L'autorità svedese per la protezione dei dati ha emesso la sua prima sanzione ai sensi del GDPR il 21 agosto. Una multa di 20.000 euro è stata imposta a una scuola per aver implementato un sistema di riconoscimento facciale per gli studenti in violazione di diversi principi del GDPR: consenso non valido, dati biometrici sensibili, mancanza di una valutazione d'impatto preventiva e mancata consultazione dell'autorità per la protezione dei dati.

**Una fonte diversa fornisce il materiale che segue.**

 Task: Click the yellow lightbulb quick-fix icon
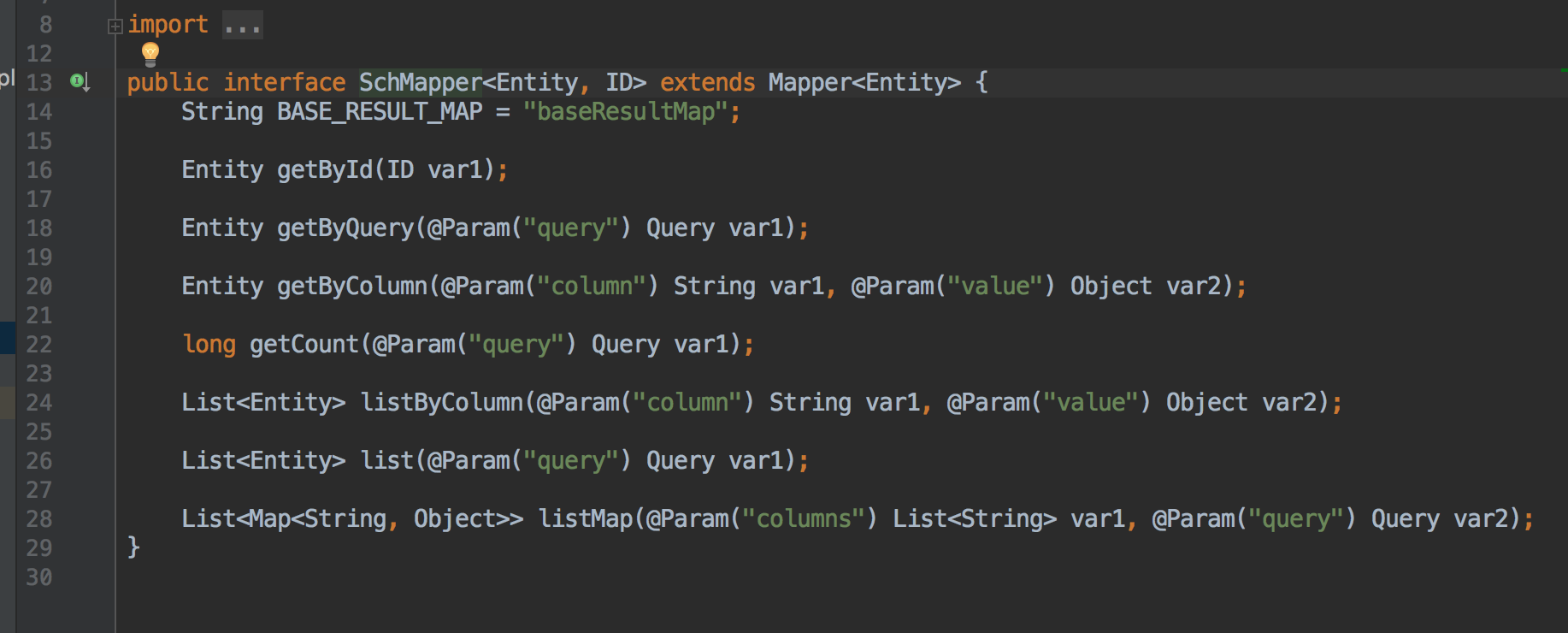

Cloud e protezione dei dati:

La prospettiva di un cloud europeo con regole armonizzate si avvicina sempre di più. Il 29 agosto si è tenuto all'Aia il primo incontro tra stakeholder del settore pubblico e privato, a livello europeo e internazionale.

• nel mondo:

Prova elettronica:

Le condizioni alle quali le autorità giudiziarie possono accedere alle prove elettroniche ("e-evidence") detenute dalle aziende sono oggetto di sviluppi in Europa e a livello internazionale. L'obiettivo è armonizzare queste norme in Europa, ma anche raggiungere un accordo con gli Stati Uniti sulle condizioni di accesso a questi dati, nell'ambito della lotta alla criminalità. In base al "Cloud Act" americano, gli Stati Uniti hanno accesso ai dati delle aziende americane con sede in Europa da marzo 2018. L'obiettivo è raggiungere un accordo su queste condizioni di accesso su entrambe le sponde dell'Atlantico, nel rispetto delle norme sulla protezione dei dati.

Norma ISO:

Il nuovo standard ISO/IEC/27701 è stato pubblicato all'inizio di agosto. Si tratta di un'estensione degli standard ISO/IEC 27001 e ISO/IEC 27002 per coprire la gestione della privacy e tiene conto anche dei requisiti del GDPR.

1 La sentenza applica la Direttiva 95/46/CE, abrogata dal Regolamento (UE) 2016/679 o GDPR. Le disposizioni in materia di (corresponsabilità) sono tuttavia rimaste identiche nel nuovo Regolamento.